▸ **Supplied passage**:
---+---

<02/08/21 - 19/08/21>

*Mad abstraction ramblings to bring disparate concepts together in a modular and expandable program.*

At first tried to directly mirror *Prion*'s world-to-file position mapping but found that Controlling the play head position of multiple audio files does not work as effectively with Unity and FMOD due to a significantly greater number of points (from previous project found 50,000 to be a good balance between visual fidelity and computational efficiency) and- this is far too many to have individual events for each point. Thoughts were to try and implement clustering in some way.

Next avenue of exploration was the dichotomy of dots and lines. Began working with Shapes library to achieve this, resulting in some chaotic (but efficient) scenes. In devising more interesting various line drawing behaviours and a method to switch between them, I started to think about project abstraction and architecture.

Began by trying to experiment with vertex identification via raycast / collision but Unity does not support this with point clouds as they have no triangles (which is how these interactions would normally be calculated by the mesh collider).

---+---

▸ **Exercise**: Please retype the part of the point-cloud development notes between "At first tried" and "abstraction and architecture.", inclusive.

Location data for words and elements

---+---

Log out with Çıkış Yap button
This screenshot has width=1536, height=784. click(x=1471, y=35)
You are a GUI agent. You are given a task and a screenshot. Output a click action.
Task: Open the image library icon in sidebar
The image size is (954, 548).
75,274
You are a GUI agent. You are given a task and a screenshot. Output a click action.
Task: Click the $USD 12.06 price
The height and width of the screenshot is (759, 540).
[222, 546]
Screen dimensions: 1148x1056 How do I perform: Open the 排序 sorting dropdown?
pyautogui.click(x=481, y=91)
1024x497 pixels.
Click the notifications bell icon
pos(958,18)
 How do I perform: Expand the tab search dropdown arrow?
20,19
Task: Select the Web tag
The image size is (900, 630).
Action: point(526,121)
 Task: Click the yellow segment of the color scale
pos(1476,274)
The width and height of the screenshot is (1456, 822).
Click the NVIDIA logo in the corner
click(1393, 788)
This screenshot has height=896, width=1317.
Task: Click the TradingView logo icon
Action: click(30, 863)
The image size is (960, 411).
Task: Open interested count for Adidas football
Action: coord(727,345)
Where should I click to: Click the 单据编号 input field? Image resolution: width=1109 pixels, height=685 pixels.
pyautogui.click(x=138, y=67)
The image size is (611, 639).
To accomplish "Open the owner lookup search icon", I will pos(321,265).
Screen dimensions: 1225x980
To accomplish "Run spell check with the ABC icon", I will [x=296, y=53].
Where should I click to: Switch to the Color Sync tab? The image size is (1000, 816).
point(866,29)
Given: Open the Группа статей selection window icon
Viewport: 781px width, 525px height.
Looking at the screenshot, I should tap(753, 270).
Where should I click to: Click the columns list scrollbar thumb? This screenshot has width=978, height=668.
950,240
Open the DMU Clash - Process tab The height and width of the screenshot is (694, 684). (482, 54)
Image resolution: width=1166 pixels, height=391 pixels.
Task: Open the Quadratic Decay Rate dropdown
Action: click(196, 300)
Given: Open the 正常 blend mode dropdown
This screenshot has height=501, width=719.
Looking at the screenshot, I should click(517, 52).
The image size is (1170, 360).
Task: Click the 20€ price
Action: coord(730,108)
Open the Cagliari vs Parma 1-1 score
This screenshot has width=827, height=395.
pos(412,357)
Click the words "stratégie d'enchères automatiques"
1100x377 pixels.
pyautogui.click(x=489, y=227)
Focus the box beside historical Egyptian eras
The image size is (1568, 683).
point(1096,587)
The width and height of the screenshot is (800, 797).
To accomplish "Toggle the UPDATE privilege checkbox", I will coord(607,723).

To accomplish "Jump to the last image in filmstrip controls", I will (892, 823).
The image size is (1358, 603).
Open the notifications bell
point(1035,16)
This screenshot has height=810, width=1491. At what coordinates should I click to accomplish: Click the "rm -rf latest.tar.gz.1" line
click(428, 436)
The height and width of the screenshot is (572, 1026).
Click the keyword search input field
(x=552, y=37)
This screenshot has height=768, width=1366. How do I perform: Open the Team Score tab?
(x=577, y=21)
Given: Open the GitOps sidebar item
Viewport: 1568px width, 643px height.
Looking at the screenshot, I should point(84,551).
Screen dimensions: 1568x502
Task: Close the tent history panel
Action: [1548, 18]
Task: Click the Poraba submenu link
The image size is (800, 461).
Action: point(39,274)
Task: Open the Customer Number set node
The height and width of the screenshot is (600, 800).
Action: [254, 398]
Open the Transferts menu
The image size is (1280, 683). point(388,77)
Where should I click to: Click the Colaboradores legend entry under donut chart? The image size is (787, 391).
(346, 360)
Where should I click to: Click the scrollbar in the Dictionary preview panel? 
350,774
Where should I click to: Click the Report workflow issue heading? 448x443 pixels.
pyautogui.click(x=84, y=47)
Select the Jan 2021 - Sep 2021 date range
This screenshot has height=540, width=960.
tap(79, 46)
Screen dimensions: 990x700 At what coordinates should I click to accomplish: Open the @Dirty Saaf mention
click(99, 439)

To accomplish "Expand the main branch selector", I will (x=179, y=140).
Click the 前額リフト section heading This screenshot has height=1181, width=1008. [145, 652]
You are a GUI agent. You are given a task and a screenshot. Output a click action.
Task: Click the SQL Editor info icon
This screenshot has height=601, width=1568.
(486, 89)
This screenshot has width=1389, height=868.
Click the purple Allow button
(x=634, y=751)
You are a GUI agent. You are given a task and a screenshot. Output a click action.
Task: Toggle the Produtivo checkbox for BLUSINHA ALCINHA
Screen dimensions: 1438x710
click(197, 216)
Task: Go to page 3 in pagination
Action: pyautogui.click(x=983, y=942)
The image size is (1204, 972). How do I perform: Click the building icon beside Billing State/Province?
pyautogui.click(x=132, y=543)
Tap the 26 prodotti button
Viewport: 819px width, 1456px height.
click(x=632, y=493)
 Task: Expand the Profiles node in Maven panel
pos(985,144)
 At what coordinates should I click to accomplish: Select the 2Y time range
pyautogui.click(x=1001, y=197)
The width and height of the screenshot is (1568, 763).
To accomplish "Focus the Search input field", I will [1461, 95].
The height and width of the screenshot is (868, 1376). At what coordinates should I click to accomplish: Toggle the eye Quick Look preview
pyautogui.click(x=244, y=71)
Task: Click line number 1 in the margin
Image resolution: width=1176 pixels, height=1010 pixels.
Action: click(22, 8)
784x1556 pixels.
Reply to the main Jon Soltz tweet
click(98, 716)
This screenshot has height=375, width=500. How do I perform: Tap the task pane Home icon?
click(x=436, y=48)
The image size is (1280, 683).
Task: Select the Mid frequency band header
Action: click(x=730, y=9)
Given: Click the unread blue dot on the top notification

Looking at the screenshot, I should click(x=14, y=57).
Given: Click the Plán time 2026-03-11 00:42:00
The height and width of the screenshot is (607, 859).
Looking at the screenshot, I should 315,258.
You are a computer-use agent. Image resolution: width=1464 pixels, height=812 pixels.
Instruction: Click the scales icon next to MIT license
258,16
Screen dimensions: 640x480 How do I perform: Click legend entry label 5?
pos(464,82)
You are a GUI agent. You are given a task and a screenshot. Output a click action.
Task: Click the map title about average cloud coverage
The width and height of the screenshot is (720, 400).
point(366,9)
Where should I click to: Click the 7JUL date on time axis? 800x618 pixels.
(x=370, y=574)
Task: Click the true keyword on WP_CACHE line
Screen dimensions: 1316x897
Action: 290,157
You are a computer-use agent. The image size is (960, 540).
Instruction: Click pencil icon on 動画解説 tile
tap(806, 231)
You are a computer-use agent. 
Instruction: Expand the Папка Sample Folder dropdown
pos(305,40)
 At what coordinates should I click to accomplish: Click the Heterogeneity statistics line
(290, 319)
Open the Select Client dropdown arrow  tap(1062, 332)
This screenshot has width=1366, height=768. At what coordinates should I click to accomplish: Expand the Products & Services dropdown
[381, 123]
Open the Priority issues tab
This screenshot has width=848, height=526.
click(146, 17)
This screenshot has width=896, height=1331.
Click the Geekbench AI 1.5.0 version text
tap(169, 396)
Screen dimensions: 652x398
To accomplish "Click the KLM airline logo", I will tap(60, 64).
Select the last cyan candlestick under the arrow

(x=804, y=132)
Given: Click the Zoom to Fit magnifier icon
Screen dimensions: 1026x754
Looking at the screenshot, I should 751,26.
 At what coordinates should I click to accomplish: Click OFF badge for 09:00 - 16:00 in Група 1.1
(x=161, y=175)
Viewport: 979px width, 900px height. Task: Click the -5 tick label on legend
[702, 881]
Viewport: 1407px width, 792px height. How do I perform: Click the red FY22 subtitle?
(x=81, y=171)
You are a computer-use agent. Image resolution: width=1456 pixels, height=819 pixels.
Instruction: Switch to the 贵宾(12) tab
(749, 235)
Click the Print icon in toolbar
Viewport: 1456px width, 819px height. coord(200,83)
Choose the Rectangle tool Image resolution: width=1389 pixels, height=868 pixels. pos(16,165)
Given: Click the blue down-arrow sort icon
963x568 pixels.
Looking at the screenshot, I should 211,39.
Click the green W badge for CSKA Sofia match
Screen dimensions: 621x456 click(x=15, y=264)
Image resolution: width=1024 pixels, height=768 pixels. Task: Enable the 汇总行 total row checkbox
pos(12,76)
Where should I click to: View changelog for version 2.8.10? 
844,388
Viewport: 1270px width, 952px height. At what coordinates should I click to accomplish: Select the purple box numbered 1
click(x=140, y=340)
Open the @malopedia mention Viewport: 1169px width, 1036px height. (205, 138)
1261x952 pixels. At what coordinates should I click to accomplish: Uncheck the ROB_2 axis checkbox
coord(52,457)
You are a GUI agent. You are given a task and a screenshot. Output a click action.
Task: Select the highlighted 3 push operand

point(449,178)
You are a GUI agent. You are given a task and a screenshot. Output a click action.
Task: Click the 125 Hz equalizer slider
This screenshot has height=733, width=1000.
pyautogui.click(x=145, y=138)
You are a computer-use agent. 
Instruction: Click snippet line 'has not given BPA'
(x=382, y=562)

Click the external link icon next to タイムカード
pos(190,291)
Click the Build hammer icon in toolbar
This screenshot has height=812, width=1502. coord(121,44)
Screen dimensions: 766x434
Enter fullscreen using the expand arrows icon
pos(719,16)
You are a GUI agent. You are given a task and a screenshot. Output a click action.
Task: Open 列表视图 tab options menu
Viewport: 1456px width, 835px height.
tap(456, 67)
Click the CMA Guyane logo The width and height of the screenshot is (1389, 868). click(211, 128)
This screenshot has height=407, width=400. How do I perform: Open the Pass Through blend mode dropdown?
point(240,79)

---+---

▸ **Right answer**:
At first tried to directly mirror *Prion*'s world-to-file position mapping but found that Controlling the play head position of multiple audio files does not work as effectively with Unity and FMOD due to a significantly greater number of points (from previous project found 50,000 to be a good balance between visual fidelity and computational efficiency) and- this is far too many to have individual events for each point. Thoughts were to try and implement clustering in some way.

Next avenue of exploration was the dichotomy of dots and lines. Began working with Shapes library to achieve this, resulting in some chaotic (but efficient) scenes. In devising more interesting various line drawing behaviours and a method to switch between them, I started to think about project abstraction and architecture.